AMS MADE: Metropolitan Innovators

AMS MADE (MSc)

Bijlmer RR

The Metropolitan Analysis, Design & Engineering (MADE) Master track at AMS Amsterdam Metropolitan Solutions Institute is a course developed by TU Delft and Wageningen University, in which SPS has a decisive presence.

Contemporary metropolitan regions face a variety of complex challenges that concern large numbers of stakeholders with, often competing, claims originating from different world views. One of the major challenges faced by advanced metropolitan regions like the AMA (Amsterdam Metropolitan Area) is how to manage transitions towards sustainability. This transition is characterised by a systems change, which means that whole chains of production, consumption, and behavior must change over a long period of time, thus involving a large number of stakeholders with multiple worldviews and competing claims over those systems.
This course enables Metropolitan Innovators to identify and evaluate these claims from three main perspectives: socio-technical, ecosystems, and spatial justice. This course complements and supports the Metropolitan Challenges Course, which is given in the first quarter of the programme, and provides
a solid ground for the Metropolitan Solutions Course given later. It introduces and discusses tools and theoretical frameworks for unravel-ling complex metropolitan challenges and presents approaches from different areas of knowledge dealing with metropolitan innovation challenges.

The management of systems’ transition to sustainability have several dimensions: cultural, political, technical, and aesthetic, to cite but a few. This is because, according to Henning Larsen, we assume sustainability can only happen when its three crucial dimensions (social, economic, and environmental) happen simultaneously. Hence, this transition cannot be addressed by planners, engineers, and designers alone, as they require engagement with a multiplicity of actors holding the different perspectives necessary to understand and tackle all the dimensions involved.

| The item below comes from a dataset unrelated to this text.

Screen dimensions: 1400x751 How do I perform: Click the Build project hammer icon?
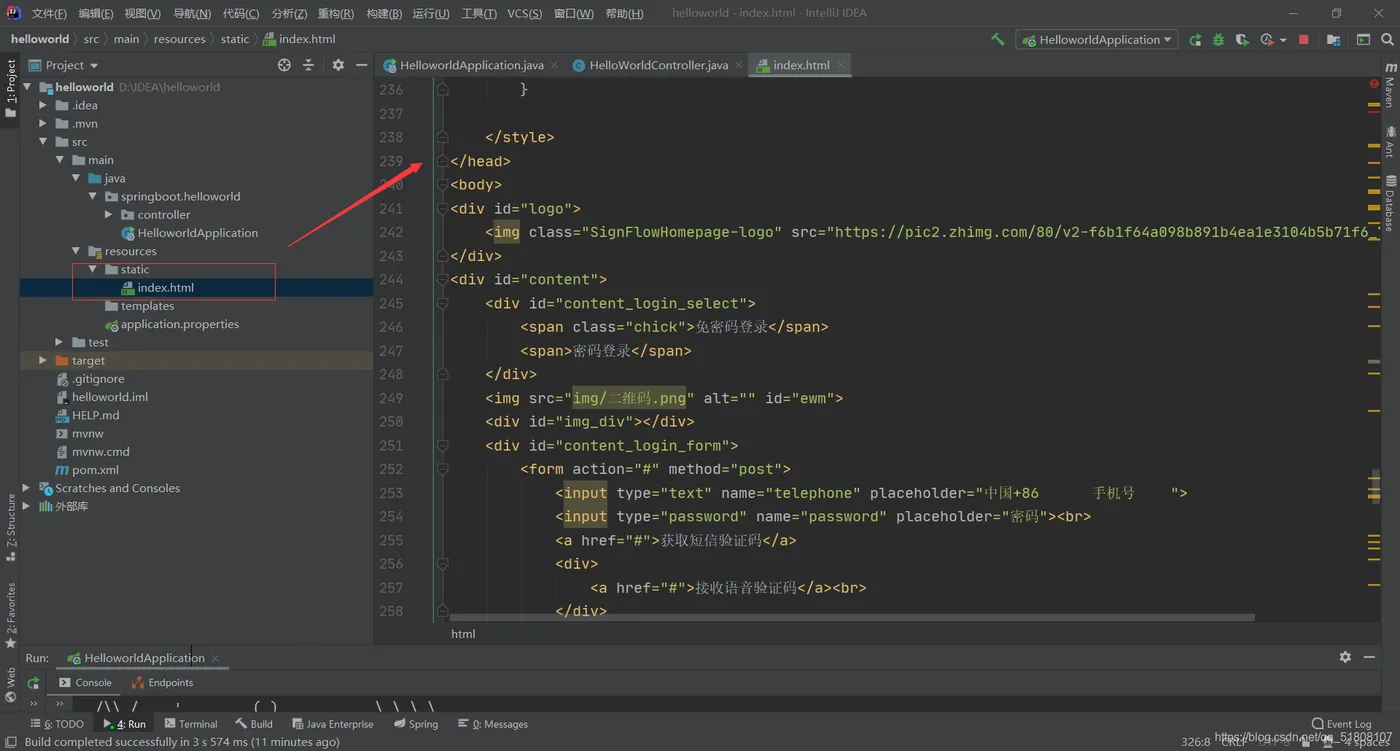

The various disciplines that contribute to AMS bring particular approaches to innovations towards sustainability: from engineering to entrepreneurship, from urban design to human geography, from environmental sciences to sociology of innovation. Combining these into interdisciplinary and transdisciplinary ways of working is required if we are to be able to deal with urban development and innovation. For any actor who wishes to contribute to advanced metropolitan solutions working towards sustainability, it becomes crucial to be able to translate metropolitan challenges into researchable questions, and to be able to understand, communicate, and to cooperate with other actors in order to integrate their knowledge about issues at hand, and to understand different (and often conflicting) objectives. Awareness of the socio-economic context, as well as the implicit and explicit values and cultural norms operating in a specific place, are essential to achieve suitable solutions. This course enables students to use, contrast, discuss, and integrate those various approaches so that they can engage with metropolitan innovations and potential solutions in a meaningful way, and they do this by using three main perspectives: socio-technical, ecosystems, and spatial justice.